Google's "malware" excuse is so transparently bullshit. If they cared about malware they'd start by cleaning up the Play Store, which they already fully control but have let become a pile of mostly garbage.

@fabio Problem is though is that @postmarketOS, while a great project and one I will always advocate for, is hardly ready for primetime on a vast number of devices.

Seriously, look at all the devices listed under "testing" and "downstream" and see how many of them hardly support all the features or even have working flashing functionality.

Plus, it doesn't have an intuitive way of installation for a good number of end users.

I do hope this changes so it becomes a viable alternative.

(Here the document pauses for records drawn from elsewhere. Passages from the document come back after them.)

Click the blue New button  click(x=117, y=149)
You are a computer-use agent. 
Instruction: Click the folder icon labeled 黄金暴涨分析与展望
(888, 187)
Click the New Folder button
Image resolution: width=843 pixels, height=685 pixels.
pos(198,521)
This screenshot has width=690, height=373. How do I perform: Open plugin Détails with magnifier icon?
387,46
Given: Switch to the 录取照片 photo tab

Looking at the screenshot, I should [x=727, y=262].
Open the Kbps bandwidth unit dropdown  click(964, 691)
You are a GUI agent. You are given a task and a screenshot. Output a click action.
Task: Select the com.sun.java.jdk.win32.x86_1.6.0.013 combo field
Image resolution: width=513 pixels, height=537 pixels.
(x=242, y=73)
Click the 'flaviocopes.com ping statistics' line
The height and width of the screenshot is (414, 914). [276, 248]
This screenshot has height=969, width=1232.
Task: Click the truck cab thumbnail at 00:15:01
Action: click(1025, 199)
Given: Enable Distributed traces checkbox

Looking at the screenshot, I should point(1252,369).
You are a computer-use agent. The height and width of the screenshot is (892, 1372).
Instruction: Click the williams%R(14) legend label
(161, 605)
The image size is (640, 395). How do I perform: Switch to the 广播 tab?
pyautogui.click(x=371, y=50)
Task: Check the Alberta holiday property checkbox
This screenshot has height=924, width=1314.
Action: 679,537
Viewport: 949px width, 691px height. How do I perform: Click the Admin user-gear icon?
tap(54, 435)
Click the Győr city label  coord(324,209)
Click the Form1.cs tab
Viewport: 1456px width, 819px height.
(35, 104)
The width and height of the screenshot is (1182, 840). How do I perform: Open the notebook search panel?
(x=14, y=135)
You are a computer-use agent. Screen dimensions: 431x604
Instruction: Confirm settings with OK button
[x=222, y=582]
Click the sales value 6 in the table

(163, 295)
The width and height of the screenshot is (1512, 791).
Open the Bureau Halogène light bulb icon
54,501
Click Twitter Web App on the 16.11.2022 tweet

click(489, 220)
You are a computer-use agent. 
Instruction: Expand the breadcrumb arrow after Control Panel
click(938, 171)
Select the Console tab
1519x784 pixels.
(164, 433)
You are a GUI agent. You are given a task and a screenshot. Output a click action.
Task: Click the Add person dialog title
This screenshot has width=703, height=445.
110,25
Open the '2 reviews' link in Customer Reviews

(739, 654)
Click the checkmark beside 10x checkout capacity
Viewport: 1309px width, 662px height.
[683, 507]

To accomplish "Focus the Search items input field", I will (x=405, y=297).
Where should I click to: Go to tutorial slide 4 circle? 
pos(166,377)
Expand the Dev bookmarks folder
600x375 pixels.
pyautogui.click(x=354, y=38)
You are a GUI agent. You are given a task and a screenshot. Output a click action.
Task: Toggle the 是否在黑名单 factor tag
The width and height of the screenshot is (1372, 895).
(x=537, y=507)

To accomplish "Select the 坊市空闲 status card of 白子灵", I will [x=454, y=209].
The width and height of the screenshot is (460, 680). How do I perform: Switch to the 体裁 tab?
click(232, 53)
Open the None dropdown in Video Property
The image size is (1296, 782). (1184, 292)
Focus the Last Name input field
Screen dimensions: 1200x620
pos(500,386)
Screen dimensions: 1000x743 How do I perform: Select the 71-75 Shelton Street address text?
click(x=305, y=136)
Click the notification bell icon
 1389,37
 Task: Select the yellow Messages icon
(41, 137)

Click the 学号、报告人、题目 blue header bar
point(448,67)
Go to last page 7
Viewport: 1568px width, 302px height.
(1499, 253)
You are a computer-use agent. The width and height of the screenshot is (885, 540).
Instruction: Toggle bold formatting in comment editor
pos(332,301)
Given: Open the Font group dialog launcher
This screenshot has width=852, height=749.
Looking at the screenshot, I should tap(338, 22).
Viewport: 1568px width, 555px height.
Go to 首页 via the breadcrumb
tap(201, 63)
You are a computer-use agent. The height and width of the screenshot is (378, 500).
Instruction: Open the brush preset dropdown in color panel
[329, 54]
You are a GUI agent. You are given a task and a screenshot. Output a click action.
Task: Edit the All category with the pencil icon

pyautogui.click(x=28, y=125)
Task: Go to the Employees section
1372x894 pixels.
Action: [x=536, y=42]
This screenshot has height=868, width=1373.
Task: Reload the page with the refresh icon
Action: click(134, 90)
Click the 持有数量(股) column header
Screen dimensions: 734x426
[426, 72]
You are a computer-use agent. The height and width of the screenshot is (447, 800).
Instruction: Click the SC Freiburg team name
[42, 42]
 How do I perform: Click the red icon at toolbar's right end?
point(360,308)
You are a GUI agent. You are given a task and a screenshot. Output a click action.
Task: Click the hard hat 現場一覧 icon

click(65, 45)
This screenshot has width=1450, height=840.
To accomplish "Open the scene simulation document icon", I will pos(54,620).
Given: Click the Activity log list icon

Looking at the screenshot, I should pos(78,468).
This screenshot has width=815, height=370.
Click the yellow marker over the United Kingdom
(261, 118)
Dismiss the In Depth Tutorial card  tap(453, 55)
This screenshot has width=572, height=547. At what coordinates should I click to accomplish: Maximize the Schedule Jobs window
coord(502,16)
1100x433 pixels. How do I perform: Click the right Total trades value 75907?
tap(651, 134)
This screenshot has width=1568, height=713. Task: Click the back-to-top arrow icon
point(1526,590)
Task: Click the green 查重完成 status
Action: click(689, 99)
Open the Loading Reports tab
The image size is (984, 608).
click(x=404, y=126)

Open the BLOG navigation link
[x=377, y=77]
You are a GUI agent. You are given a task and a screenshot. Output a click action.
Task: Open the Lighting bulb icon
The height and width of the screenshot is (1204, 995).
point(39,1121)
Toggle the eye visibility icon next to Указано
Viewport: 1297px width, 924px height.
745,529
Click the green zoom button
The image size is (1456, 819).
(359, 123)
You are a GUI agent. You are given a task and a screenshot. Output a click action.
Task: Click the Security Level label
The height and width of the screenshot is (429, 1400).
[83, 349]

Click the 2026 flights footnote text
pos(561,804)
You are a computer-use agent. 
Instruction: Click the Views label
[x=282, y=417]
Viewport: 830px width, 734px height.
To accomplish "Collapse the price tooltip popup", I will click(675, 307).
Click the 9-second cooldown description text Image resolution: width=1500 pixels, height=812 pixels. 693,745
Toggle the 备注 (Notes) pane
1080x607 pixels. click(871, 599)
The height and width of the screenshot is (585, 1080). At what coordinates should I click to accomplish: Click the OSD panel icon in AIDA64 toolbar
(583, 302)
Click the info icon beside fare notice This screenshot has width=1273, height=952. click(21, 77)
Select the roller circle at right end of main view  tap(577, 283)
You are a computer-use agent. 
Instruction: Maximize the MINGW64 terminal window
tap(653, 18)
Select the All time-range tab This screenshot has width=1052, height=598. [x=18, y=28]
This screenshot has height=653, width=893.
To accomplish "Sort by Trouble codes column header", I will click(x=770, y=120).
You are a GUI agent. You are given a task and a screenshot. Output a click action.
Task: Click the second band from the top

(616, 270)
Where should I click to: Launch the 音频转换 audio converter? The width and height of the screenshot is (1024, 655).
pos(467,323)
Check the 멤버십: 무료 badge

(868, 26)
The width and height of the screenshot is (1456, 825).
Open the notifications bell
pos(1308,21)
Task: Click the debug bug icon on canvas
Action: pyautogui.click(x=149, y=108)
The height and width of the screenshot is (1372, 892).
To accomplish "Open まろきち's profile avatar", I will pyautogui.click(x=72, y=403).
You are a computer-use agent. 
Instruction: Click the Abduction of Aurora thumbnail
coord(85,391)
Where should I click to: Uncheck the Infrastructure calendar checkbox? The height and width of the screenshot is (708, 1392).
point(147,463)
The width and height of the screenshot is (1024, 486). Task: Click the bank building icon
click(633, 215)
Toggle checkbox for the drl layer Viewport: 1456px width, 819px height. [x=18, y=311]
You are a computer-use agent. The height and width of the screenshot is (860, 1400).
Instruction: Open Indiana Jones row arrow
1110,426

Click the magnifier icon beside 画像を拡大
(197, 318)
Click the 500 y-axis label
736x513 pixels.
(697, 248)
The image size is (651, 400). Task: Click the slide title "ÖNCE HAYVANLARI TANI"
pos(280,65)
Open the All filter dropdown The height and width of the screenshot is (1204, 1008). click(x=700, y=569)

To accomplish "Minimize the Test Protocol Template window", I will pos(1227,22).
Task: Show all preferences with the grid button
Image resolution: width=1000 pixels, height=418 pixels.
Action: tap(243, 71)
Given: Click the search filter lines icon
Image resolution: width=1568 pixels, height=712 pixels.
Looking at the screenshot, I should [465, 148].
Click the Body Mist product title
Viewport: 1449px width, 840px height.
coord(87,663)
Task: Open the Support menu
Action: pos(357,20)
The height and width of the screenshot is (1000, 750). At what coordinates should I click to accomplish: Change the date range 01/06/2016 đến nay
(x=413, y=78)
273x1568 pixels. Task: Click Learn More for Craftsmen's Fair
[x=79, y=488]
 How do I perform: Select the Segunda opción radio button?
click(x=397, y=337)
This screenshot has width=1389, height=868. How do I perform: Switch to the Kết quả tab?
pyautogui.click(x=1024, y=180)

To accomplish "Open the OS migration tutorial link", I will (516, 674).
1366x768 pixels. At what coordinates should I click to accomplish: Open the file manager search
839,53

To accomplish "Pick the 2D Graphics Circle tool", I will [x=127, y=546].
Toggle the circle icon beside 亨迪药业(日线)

@lambdacalculus @postmarketOS it must change because by the end of this year the Android ecosystem will get three lethal punches from Google (Play Store developers verification, age verification and more and more hardware manufacturers blocking the bootloader). And that may leave us with very little viable alternatives to enshittification. I really hope that funding gets redirected where it needs, after two decades of complacency we need something that works.
@fabio @postmarketOS I agree, and I also will say that, while licensing allows it, if the community must hard fork AOSP, then we hard fork it, tell Google to eat an entire bag of shit, and we take AOSP in its own direction.
@fabio are they really locking the bootloader with an update?
@tofe that’s what Samsung, Xiaomi and Huawei have already done, in different flavours. Either outright blocking the bootloader unlock feature, or disabling download mode, or purposefully breaking existing compatible flashing tools, either retroactively or on new devices. When it was only Xiaomi doing these things a year ago I could simply avoid their devices, now it’s become a worrying industry trend.
@fabio piglia male, guess I'll unlock it before the update
@fabio Shall we write an addon for Firefox that mimics this workflow for users attempting to access a Google owned web service?